People moved between Africa and Europe long before recorded history - and the migrations might have been driven by Europeans moving south to 'weather' ice ages.

The genetic traces of long-forgotten migrations from Africa to Europe live on in Europeans today.

A third of the genetic traces of sub-Saharan lineages in today's Europe come from prehistory.

Researchers think that Europeans 'pushed south' by glaciers might have met with populations from sub-Saharan Africa.

People moved between the continents as early as 11,000 years ago.

Geneticists used mitochondrial DNA to look for the traces of ancient migrations.

Mitochondrial DNA is passed directly from mother to child with no DNA from the father - and tiny changes in the sequence come to 'characterise' different populations, which can be used to trace movements and migrations of groups of humans in the past.

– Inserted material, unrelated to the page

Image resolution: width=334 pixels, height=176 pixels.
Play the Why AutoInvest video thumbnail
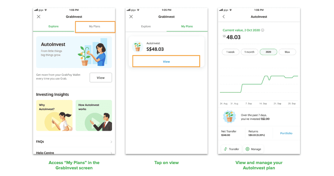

Large numbers of people moved between Africa and Europe during recent and well-documented time periods such as the Roman Empire, the Arab conquest, and the slave trade - but the researchers found that a third of sub-Saharan lineages came from before these movements.

'It was very surprising to find that more than 35 percent of the sub-Saharan lineages in Europe arrived during a period that ranged from more than 11,000 years ago to the Roman Empire times,' said Dr. Antonio Salas of the University of Santiago de Compostela and senior author of the study.